Liao Frank, Adelaine Sabrina, Afshar Majid, Patterson Brian W
BerbeeWalsh Department of Emergency Medicine, UW-Madison, Madison, WI, United States.
Department of Information Services, UW Health, Madison, WI, United States.
Front Digit Health. 2022 Aug 24;4:931439. doi: 10.3389/fdgth.2022.931439. eCollection 2022.
One of the key challenges in successful deployment and meaningful adoption of AI in healthcare is health system-level governance of AI applications. Such governance is critical not only for patient safety and accountability by a health system, but to foster clinician trust to improve adoption and facilitate meaningful health outcomes. In this case study, we describe the development of such a governance structure at University of Wisconsin Health (UWH) that provides oversight of AI applications from assessment of validity and user acceptability through safe deployment with continuous monitoring for effectiveness. Our structure leverages a multi-disciplinary steering committee along with project specific sub-committees. Members of the committee formulate a multi-stakeholder perspective spanning informatics, data science, clinical operations, ethics, and equity. Our structure includes guiding principles that provide tangible parameters for endorsement of both initial deployment and ongoing usage of AI applications. The committee is tasked with ensuring principles of interpretability, accuracy, and fairness across all applications. To operationalize these principles, we provide a value stream to apply the principles of AI governance at different stages of clinical implementation. This structure has enabled effective clinical adoption of AI applications. Effective governance has provided several outcomes: (1) a clear and institutional structure for oversight and endorsement; (2) a path towards successful deployment that encompasses technologic, clinical, and operational, considerations; (3) a process for ongoing monitoring to ensure the solution remains acceptable as clinical practice and disease prevalence evolve; (4) incorporation of guidelines for the ethical and equitable use of AI applications.

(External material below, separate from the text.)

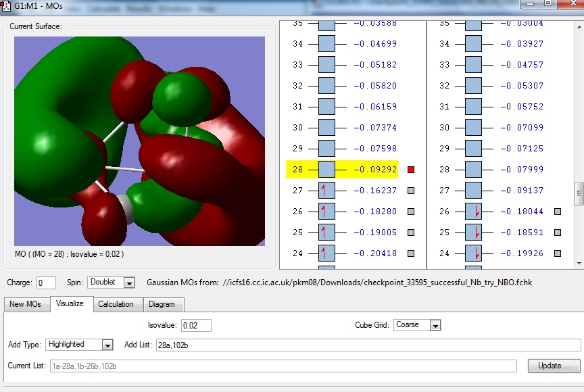Select the empty beta orbital 28 box
Image resolution: width=584 pixels, height=392 pixels.
click(473, 170)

在医疗保健领域成功部署和有效采用人工智能的关键挑战之一是医疗系统层面的人工智能应用治理。这种治理不仅对医疗系统的患者安全和问责至关重要,而且对于培养临床医生的信任以提高采用率并促进有意义的健康结果也至关重要。在本案例研究中,我们描述了威斯康星大学健康系统(UWH)这样一种治理结构的发展,该结构对人工智能应用进行监督,从评估有效性和用户可接受性,到安全部署并持续监测有效性。我们的结构利用了一个多学科指导委员会以及项目特定的小组委员会。委员会成员从信息学、数据科学、临床运营、伦理和公平性等多利益相关方的角度进行规划。我们的结构包括指导原则,这些原则为人工智能应用的初始部署和持续使用提供了切实的参数。委员会的任务是确保所有应用都符合可解释性、准确性和公平性原则。为了实施这些原则,我们提供了一个价值流,以便在临床实施的不同阶段应用人工智能治理原则。这种结构促进了人工智能应用在临床上的有效采用。有效的治理带来了几个成果:(1)一个清晰的机构监督和批准结构;(2)一条成功部署的路径,涵盖技术、临床和运营等方面的考虑;(3)一个持续监测的过程,以确保随着临床实践和疾病流行情况的演变,该解决方案仍然可以接受;(4)纳入了人工智能应用伦理和公平使用的指导方针。